Inoltre, Biden si è dichiarato convinto che l'amministrazione Obama abbia buone possibilità di ottenere quei successi diplomatici che i presidenti Clinton e Bush non sono riusciti a conseguire in passato, nonostante un iniziale impegno in tal senso. A Washington vi è infatti la ferma convinzione che il momento sia favorevole e che il pendolo stia oscillando a favore del campo occidentale in questa fase. Ci sarebbero tutti i presupposti per rilanciare il dialogo da una posizione di forza. E' vero, dopo la guerra del Caucaso le truppe russe sono presenti in forze nelle province georgiane dell'Ossezia del Sud e dell'Abkhazia e negli ultimi tre anni Mosca ha messo in difficoltà l'Ucraina, interrompendo e diminuendo più volte le forniture di gas. Ma è anche vero, nota Biden, che il “protettorato” bielorusso lancia da tempo visibili segnali di malcontento nei confronti del suo alleato naturale. Oltretutto, l'abuso dell'arma energetica da parte di Mosca ha fatto sì che gli europei si attivassero per accelerare la realizzazione del Progetto Nabucco, una pipeline in grado di by-passare la Russia attraverso la Turchia e l'Europa meridionale. Non esattamente il risultato auspicato dal Cremlino…
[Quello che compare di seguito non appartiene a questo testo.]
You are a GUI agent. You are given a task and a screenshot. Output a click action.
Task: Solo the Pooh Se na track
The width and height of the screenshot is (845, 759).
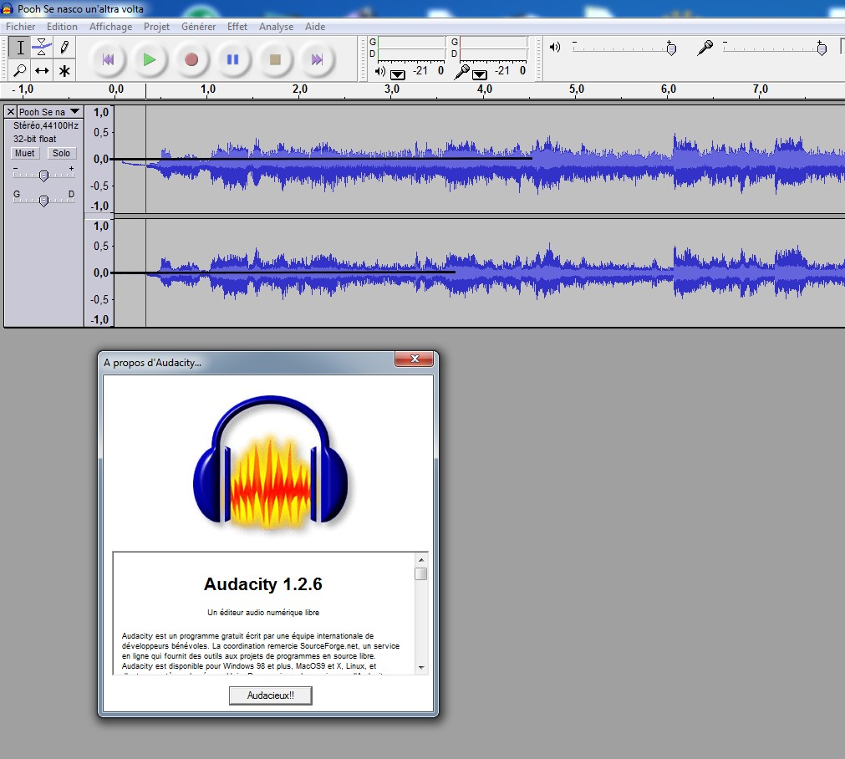pyautogui.click(x=61, y=153)
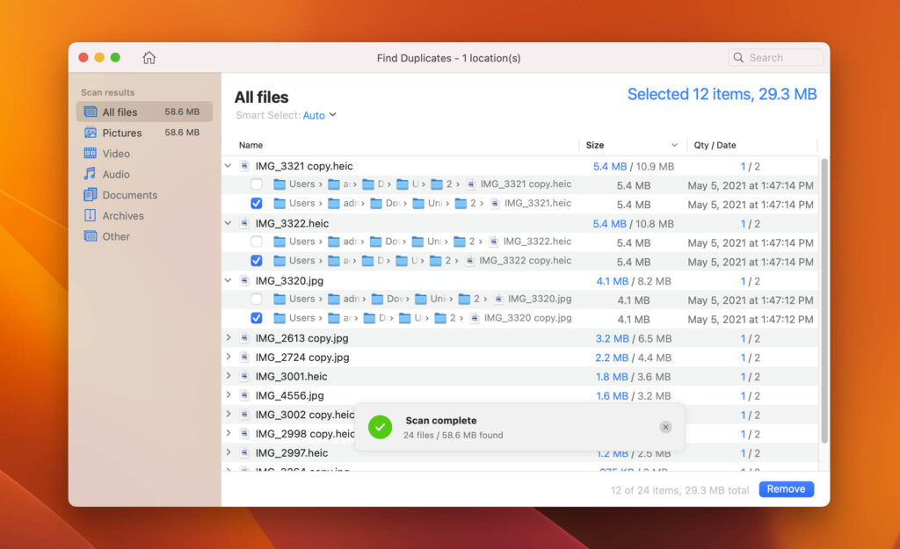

L'intervista ha chiarito un altro aspetto rilevante: “Non voglio essere troppo pretenzioso verso Mosca –in particolar modo verso questo governo, e soprattutto verso Putin. Non pretendo che i russi condividano e facciano propria l'affermazione che non debbano più esistere sfere di influenza come ai tempi della Guerra Fredda. Allo stesso modo, però, mi aspetto che il Cremlino comprenda che noi non possiamo in alcun modo cedere su questo punto.” Secondo l'analisi proposta, la Russia rimane tuttora agganciata all'antiquata convinzione che esercitare un controllo coercitivo e minaccioso sui paesi limitrofi sia un prerequisito fondamentale per una politica estera efficace.
Il messaggio è il seguente: gli Stati Uniti sono pronti a discutere e a concludere accordi, come il vertice Obama-Medvedev ha recentemente dimostrato, ma non sembrano disponibili a baratti ed accomodamenti che possano intaccare i loro principi ed interessi di fondo. In proposito, Biden ha fatto riferimento alla passata morbidezza degli Usa nei confronti della politica russa in Cecenia: “Qualcuno avanza l'ipotesi che la passata amministrazione abbia chiuso un occhio su quanto stava accadendo in Cecenia in cambio del silenzio russo sull'evolvere della Guerra in Iraq…Noi non ci comporteremo così. Non è necessario agire in questo modo.”
Il Cremlino deve comprendere che quella appena iniziata non sarà una trattativa che si concluderà con il sacrifico di interessi reciproci per giungere ad una sintesi compromissoria. Stando alla parole di Biden, l'amministrazione Obama pare intenzionata a stabilire una strategia negoziale di vasto respiro, con l'intento di comprendere se i due paesi abbiamo interessi e priorità in comune su cui lavorare proficuamente. A Washington sono convinti che ne esistano i presupposti. Solo i futuri contatti al vertice potranno verificare le fondatezza della tesi americana.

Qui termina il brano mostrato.